··· Material for the task
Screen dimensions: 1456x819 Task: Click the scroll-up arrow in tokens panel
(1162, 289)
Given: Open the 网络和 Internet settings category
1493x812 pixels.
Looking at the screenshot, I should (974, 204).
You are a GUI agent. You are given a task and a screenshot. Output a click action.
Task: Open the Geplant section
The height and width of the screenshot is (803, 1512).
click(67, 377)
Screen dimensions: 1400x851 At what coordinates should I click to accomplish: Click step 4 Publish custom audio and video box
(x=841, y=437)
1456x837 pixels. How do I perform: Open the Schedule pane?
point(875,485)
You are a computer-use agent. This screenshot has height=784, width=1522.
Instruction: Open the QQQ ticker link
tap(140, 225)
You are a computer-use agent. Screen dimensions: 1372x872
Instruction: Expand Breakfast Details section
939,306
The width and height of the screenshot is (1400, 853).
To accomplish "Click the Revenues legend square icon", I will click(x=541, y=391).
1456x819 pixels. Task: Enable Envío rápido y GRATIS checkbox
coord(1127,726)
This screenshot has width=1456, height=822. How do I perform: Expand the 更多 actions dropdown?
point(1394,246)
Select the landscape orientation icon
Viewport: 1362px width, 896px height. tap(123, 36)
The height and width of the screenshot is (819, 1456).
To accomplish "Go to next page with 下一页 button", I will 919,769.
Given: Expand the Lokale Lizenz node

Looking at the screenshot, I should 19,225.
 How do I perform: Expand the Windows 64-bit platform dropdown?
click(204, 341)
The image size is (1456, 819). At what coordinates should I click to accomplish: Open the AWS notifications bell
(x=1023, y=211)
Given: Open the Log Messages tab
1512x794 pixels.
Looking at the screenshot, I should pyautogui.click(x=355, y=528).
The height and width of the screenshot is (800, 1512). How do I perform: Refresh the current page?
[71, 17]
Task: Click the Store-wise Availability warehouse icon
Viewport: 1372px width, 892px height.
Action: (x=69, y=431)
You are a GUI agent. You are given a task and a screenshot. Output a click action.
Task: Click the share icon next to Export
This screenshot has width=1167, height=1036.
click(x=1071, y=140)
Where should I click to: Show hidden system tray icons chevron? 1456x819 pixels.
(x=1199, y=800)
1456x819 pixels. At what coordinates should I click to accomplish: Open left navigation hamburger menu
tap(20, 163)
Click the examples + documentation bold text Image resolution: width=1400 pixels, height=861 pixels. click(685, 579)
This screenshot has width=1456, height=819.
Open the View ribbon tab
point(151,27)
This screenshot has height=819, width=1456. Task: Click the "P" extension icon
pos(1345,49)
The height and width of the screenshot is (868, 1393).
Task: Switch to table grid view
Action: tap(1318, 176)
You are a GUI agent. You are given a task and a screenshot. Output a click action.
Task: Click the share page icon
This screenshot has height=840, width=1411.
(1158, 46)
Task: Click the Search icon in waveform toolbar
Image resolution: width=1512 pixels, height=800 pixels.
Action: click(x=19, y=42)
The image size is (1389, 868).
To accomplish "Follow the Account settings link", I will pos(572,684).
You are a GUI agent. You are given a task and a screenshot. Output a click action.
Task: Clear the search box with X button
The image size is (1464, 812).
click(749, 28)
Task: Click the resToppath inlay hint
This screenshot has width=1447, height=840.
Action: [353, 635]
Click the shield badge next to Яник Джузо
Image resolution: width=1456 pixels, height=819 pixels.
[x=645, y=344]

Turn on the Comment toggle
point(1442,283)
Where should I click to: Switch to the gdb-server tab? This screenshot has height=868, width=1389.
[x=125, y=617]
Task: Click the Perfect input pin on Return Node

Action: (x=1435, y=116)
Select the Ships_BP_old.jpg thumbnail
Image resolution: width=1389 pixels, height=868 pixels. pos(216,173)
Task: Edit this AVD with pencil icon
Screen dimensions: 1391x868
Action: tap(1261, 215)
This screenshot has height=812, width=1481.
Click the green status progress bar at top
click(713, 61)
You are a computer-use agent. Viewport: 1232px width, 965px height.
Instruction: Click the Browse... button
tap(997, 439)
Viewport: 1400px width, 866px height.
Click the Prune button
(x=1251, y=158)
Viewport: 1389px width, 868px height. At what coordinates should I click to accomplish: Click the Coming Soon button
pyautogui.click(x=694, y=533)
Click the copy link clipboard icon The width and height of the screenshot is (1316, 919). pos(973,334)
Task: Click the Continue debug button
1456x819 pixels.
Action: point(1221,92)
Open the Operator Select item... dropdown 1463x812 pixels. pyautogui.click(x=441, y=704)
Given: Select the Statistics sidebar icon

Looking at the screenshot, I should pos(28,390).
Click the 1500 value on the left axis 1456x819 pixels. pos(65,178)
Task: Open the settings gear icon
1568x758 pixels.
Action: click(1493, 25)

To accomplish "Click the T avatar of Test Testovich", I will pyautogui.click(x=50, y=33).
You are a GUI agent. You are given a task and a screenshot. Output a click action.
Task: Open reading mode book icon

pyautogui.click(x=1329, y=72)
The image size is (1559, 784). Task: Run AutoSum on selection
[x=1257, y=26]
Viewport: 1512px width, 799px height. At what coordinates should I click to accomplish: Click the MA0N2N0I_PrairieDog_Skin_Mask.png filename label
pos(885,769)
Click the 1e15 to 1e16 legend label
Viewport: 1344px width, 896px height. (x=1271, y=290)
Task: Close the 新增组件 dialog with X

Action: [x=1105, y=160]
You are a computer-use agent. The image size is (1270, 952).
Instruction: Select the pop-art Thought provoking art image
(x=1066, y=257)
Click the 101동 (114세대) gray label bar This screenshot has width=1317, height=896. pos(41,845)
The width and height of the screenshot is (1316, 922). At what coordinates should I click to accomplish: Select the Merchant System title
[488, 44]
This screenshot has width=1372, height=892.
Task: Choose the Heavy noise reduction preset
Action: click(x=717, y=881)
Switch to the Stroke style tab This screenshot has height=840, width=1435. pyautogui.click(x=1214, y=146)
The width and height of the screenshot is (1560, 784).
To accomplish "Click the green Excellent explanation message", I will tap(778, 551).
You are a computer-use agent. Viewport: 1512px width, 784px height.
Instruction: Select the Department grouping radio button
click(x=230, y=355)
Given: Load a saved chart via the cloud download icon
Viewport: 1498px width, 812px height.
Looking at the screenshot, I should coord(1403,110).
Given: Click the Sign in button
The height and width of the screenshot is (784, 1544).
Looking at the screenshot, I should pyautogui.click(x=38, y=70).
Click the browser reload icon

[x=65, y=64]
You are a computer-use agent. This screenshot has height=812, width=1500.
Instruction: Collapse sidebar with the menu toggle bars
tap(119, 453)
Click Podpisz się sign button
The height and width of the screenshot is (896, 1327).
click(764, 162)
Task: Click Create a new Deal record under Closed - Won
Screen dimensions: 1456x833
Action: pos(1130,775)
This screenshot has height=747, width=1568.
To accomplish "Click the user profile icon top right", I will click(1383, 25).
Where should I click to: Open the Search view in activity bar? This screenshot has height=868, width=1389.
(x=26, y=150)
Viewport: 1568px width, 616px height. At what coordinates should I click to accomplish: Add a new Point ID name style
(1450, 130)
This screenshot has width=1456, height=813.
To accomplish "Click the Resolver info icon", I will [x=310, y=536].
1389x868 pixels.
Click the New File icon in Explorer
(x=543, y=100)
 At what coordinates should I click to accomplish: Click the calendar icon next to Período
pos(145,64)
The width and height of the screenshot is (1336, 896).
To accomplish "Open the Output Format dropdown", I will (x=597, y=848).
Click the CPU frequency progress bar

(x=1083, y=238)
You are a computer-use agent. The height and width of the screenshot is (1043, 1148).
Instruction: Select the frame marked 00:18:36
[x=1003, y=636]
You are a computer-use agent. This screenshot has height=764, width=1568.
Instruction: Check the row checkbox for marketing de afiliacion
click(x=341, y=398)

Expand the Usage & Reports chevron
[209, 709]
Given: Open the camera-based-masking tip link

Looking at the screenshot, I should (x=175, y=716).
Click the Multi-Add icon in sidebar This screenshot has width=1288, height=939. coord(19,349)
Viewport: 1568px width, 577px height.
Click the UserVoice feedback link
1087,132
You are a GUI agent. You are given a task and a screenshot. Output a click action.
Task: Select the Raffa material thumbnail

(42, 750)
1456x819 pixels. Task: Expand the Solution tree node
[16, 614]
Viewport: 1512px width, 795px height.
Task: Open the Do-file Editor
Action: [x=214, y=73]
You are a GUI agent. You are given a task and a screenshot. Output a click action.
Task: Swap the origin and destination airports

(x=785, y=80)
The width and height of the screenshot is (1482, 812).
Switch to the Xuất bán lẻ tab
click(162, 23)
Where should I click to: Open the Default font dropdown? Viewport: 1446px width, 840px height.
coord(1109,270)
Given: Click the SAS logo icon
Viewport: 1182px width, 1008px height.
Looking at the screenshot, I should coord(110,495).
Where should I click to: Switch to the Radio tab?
······
• [Task to complete] Repeat, character for character, the lines of the material above from the line with "Viewport: 1512px width, 799px" through the line with "You are a computer-use agent. The image".

• [Solution to the exercise]
Viewport: 1512px width, 799px height. At what coordinates should I click to accomplish: Click the MA0N2N0I_PrairieDog_Skin_Mask.png filename label
pos(885,769)
Click the 1e15 to 1e16 legend label
Viewport: 1344px width, 896px height. (x=1271, y=290)
Task: Close the 新增组件 dialog with X

Action: [x=1105, y=160]
You are a computer-use agent. The image size is (1270, 952).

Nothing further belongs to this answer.